Photo_2『世界を信じるためのメソッド

 ぼくらの時代のメディア・リテラシー』 

森 達也 著

株式会社 イースト・プレス2011年10月3日 初版 第一刷 発行

著者は1956年広島生まれ。テレビディレクター・映画監督・作家とのこと。

 メディアは「媒介」・・・テレビやラジオ、新聞や本 「リテラシー」は「識字」文字を読んだり書いたりする能力 ・・・二つを合わせると、メディア・リテラシーというのは、「メディアを批判的に読み解く」とか「メディアを主体的に受け取る」という意味になるのだそうです。

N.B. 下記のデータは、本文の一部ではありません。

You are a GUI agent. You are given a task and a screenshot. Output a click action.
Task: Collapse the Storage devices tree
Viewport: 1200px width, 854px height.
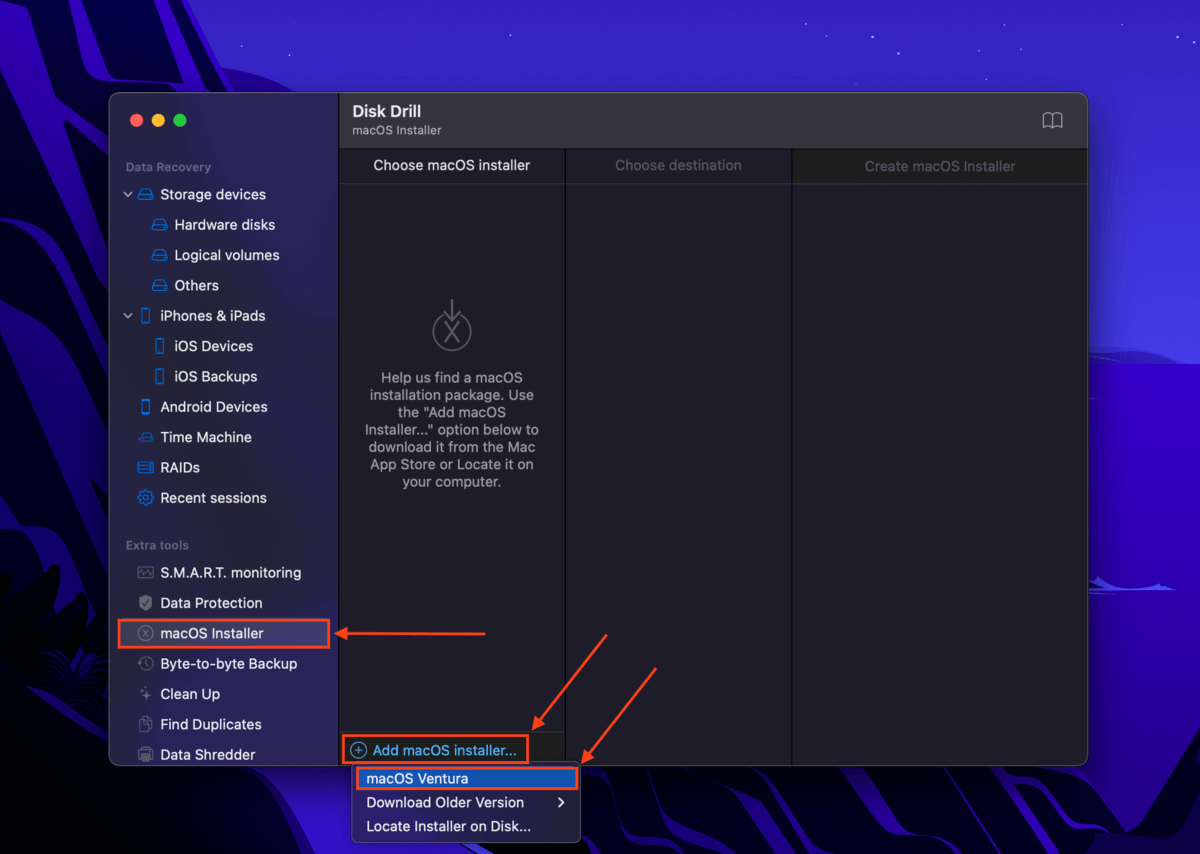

 この本には、1994年6月27日の夕方から28日の早朝にかけて起こった松本市のサリン事件で、奥さんが被害者になった河野義行さんが、第一発見者であることと自宅にたくさんの薬物を保管していたことから、「重要参考人」・・・おそらく犯人と思われる人とされたとき、その報道を正しいと思った人がとても多かったことが書かれています。

 また、私たちの脳裏に浮かぶ世界のいろいろな地域、出来事に関するイメージは、テレビで放送された映像によって創られたものがほとんであること など、主体的にメディアに対することの難しさが述べられています。 

 公正でない報道も、危険意識を強める論調の記事が購買率を上げ、そのことが過激な報道への引き金になっていき、それがファシズムへの道につながった実例も記されています。 

  新聞は、できるだけ複数の記事を比較して読み、テレビのニュースも一つの局だけで満足しないこと ・・・ うーん ・・・ 考える入り口に立つにはよい本だと思います。 世界は複雑で多面的 真実も、必ずしも一つではないと書かれています。 ・・・ 主体的によく考えて自分で責任のとれる人間になるのは、大切ですし、それだけになかなか難しいことなのですね。

 今日も、自分の頭で考えて歩むよい日となりますように。 

 日曜日、キリスト教会の礼拝にお出かけくださいますように。